Au son du tambour, devant l’église, les alfieri, dépouillés de leur costume d’apparat, faisaient tournoyer leurs drapeaux, au milieu d’une bande d’enfans. Un peu plus loin, une musique barbare s’était établie sur une petite place, jouant des polkas et des valses, pour le plus grand plaisir des garçons et des filles de la confrada.

« La jeunesse s’amuse, » dis-je à une femme plus ridée que vieille, qui regardait la danse avec une béatitude suprême.

« Vous pouvez le dire, me répond-elle ; on a déjà vidé six tonneaux ce soir ; mon gamin a tant bu qu’il a fallu le courber de force. » Puis, me montrant deux brunelles qui valsent ensemble, faute de cavaliers, et tournoient sur place comme des toupies : « Celles-ci vont danser toute la nuit. Que voulez-vous ? on ne gagne pas le Palio tous les jours. Et puis, nous avons payé assez cher pour être joyeux. Dix mille lires ! c’est quelque chose ! Mais si la contrada ne roule pas sur l’or, l’église est riche, et il y a des protecteurs généreux, et chacun y est allé de sa petite contribution. Voyez-vous, signor, dans notre quartier, on est pauvre, mais on travaille : moi, j’ai deux garçons et cinq filles, et ça marche. Tout le monde est sur pied dès le matin, les filles sont honnêtes ; ce n’est pas comme dans la Torre ! »

« Mais, fis-je, votre cheval n’a eu aucune peine à gagner. »

La Siennoise me regarda en riant de bon cœur de ma naïveté. Avec des mines comiques et en baissant la voix, elle m’avoue qu’on a compté sept cents lires au jockey du Montone pour qu’il arrête sa monture. Un moment on a craint que le fantino de la contrada ait également été acheté.
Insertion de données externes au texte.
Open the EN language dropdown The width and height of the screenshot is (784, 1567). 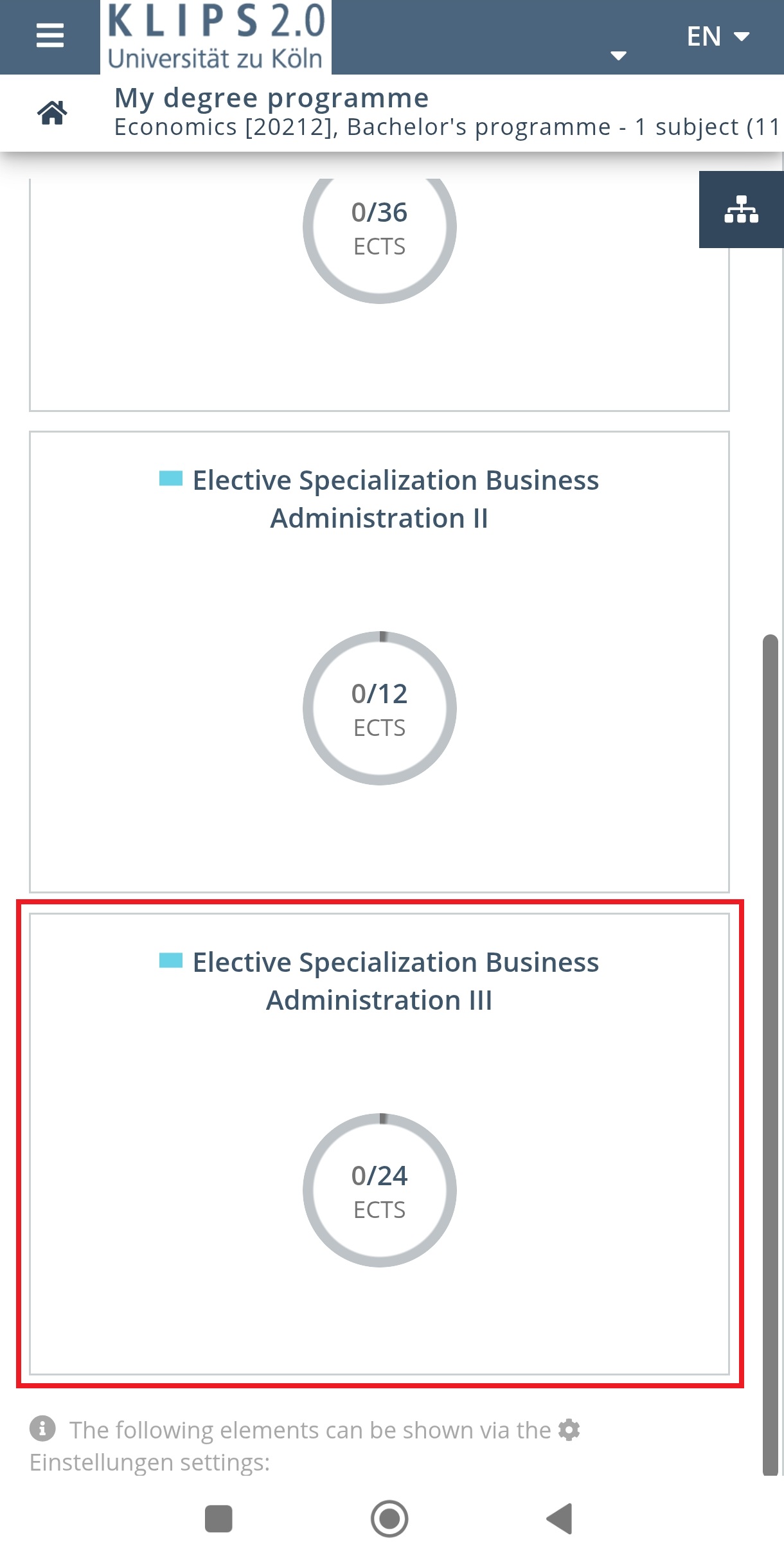(x=718, y=37)
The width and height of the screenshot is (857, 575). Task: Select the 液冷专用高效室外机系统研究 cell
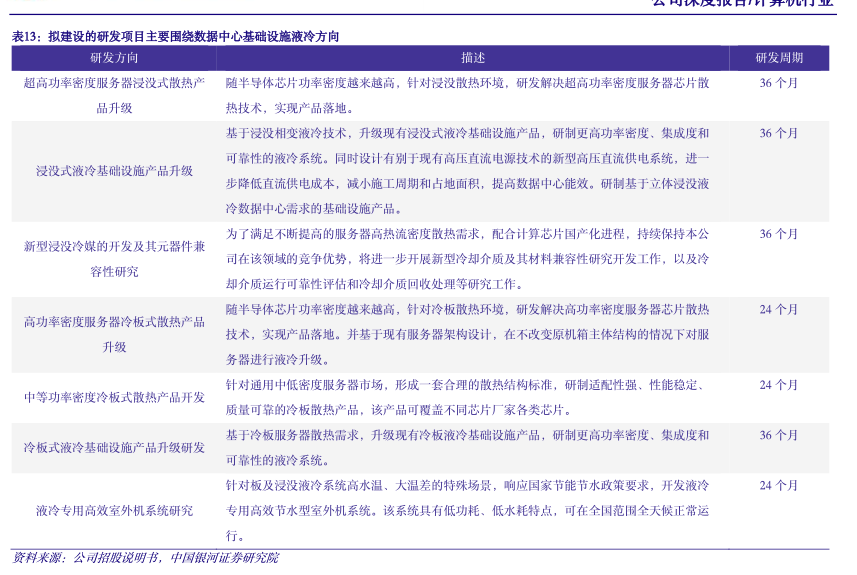[x=114, y=510]
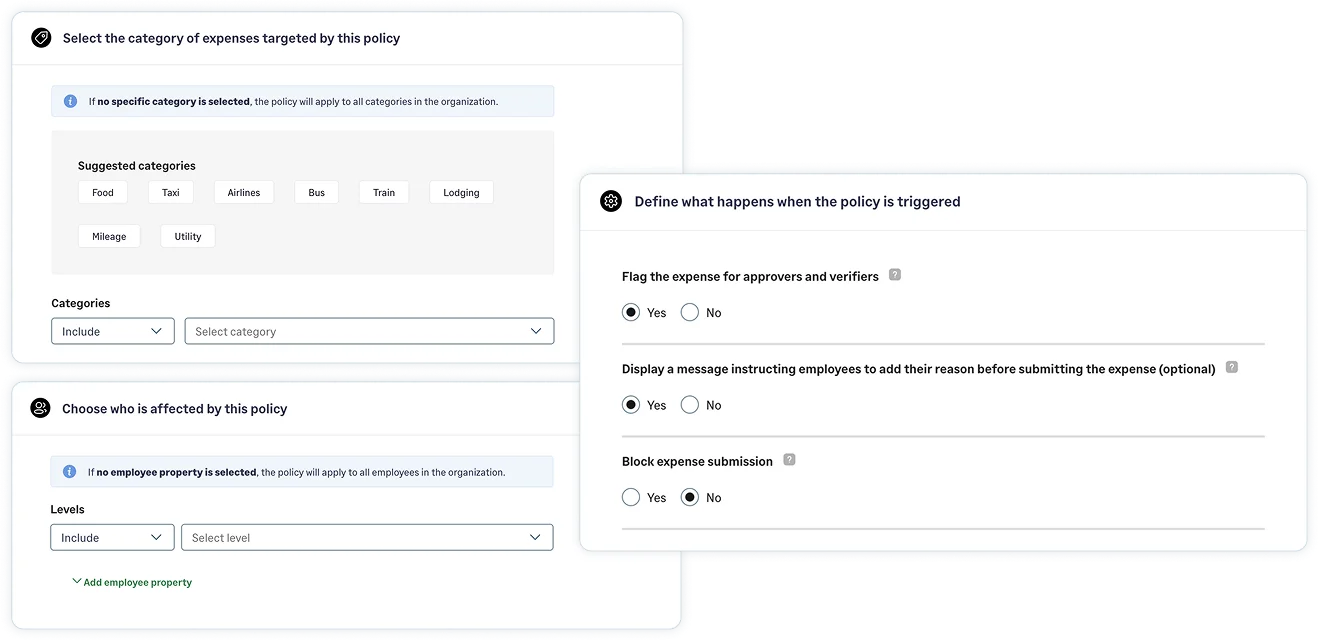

La partie adverse lui avait offert la forte somme, mais il n’a pas voulu brûler la Lupa, me dit la commère. Et elle me parle du repas qui aura lieu d’ici à un mois pour célébrer la victoire d’aujourd’hui, d’est dans cette rue en pente où nous sommes que sera dressée la table de plus de cent couverts. Le cheval figurera parmi les invités et, si je désire assister au banquet, on sera enchanté de m’accueillir.

J’en sais désormais assez sur les dessous de la course. Profilant du retour des danseuses, je m’esquive mélancoliquement. Pauvre Montone !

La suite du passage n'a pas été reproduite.